Publication Name: The Sedimentary Basins of WA
Authors: B.E.J. Messent, A.K. Goody, E.Collins and S. Tobias
Publication Volumne: 1
Date Published: July 1994
Number of Pages: 26
Reference Type: Book Section
Abstract:The Flamingo Group comprises two second-order cycles, the Lower Flamingo cycle and the Upper Flamingo cycle, which are themselves divided into a total of eight third-order sequences on the basis of integrated seismic and well sequence stratigraphy. The secondorder cycles and third-order sequences are roughly equivalent to Vail's (1977) second- and third-order sequences respectively. The Lower and Upper Flamingo cycles are separated by a major tectonic event, Kimmeridgian to Tithonian in age, which resulted in erosion of a significant portion of the Lower Flamingo cycle. Only the transgressive systems tract of the Lower Flamingo cycle is preserved consisting of one third-order sequence (LF1). In the Upper Flamingo cycle, both transgressive and regressive systems tracts are present, consisting of one third-order transgressive sequence (UF1) and six regressive sequences (UF2-7). The lowstand systems tracts of both the Lower and Upper Flamingo cycles are not seen in the study area, but may be present in the Malita Graben to the north.

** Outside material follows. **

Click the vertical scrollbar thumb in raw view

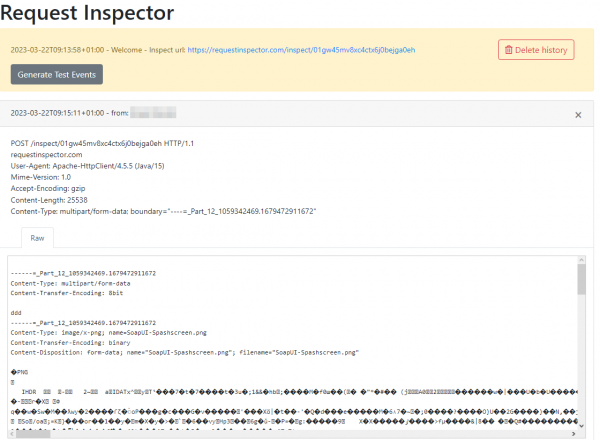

The lithology and distribution interpreted from our subdivision and mapping of the sequences were used successfully to predict the presence of a shale seal at the base of the Flamingo Group in Fishburn-1 and Billabong-
1. The second-order transgressive systems tracts are dominantly claystone and, where present, they form thick, effective seals. The second-order highstand systems tracts are more sand-prone and were deposited in wave-dominated deltaic to shelfal environments. Variations in total organic carbon are linked to the individual sequences, the richest organic interval occurring at the maximum flooding surface within the Upper Flamingo cycle (UF1). The second-order cycles of the Flamingo Group are interpreted to be tectonically controlled. Systems tracts of these second-order cycles show significant variations from the eustatic curves of Haq et al. (1987). Third order sequences are more complex and are influenced by a combination of sediment supply, eustacy and tectonics.